L’éternelle Terre Mère

Dans le domaine des «vérités éternelles», il convient également de signaler la publication d’un texte de Domenico Fasciano sur le mythe de la Terre Mère et du culte de la déesse dans un ouvrage collectif magnifiquement illustré, Venire al mondo (Banca popolare de l’Emilia Romagna, 2003), et portant sur la façon dont les religions d’Occident traitent le thème de la naissance.

Le texte du professeur Fasciano avait d’abord été publié en français dans la revue Rivista di cultura classica e medioevale. Il relate l’apparition des premières figures divines féminines et l’évolution de la divinité vers la masculinité. Pour les Grecs de l’Antiquité, c’est Gaïa, la Terre, qui a été le premier élément à émerger du Chaos et qui est à l’origine de tout. Elle a enfanté Ouranos, le Ciel, et de leur union incestueuse sont issus tous les dieux et l’espèce humaine.

«À l’aube des religions, Dieu était une femme», rappelle le mythologue. Cette notion de la Terre Mère, incarnation du principe féminin de la fécondité, se retrouve dans toutes les religions et mythologies et s’avère la forme dominante de la divinité jusqu’à la fin du mésolithique, soit 5000 ans avant notre ère. La vie végétale et souvent animale jaillissant de la terre, il apparait plausible que cette dernière soit aussi le sein de l’espèce humaine. Dans ce système de croyances, les femmes deviennent enceintes lorsqu’elles passent devant des grottes, des crevasses ou des rivières et captent l’énergie fécondatrice des entrailles de la terre.

Le mythe de la Terre Mère réunit «les formes vivantes qui demeurent solidaires de leur matrice commune, écrit le professeur Fasciano. C’est une solidarité d’ordre biologique qui unit le végétal, l’animal et l’humain à celle qui les a engendrés.»

Domenico Fasciano

Ce n’est qu’avec l’avènement de l’agriculture et la domestication des animaux, au fur et à mesure que les données physiologiques relatives à la paternité sont découvertes, qu’on associe un partenaire mâle à la Terre Mère, indique l’auteur. Les Grecs et les Romains, par exemple, font un rapprochement entre terre arable et matrice, entre travail agricole et acte procréateur. Dans certaines langues du sud de l’Asie, le même mot désigne le phallus et la bêche, ou encore la source et le vagin.

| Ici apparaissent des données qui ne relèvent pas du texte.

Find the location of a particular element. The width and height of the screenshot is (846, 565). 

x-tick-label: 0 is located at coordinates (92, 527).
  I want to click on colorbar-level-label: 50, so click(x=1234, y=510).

Les divinités agraires, partenaires masculins de la Terre Mère, vont finir par éclipser le principe féminin, mais le mythe ne sera jamais éliminé. Si, dans le judaïsme, Yahvé est un mâle sans partenaire, le christianisme ressuscite le mythe sous la forme de la Vierge Mère.

Victime pendant un temps de la suprématie des divinités mâles imposées par les religions abrahamiques, le culte de la Terre Mère renait présentement de ses cendres avec la reféminisation de l’image de Dieu apportée, notamment, par le féminisme religieux, le nouvel âge et le néochamanisme. On n’échappe pas aux lois de la nature.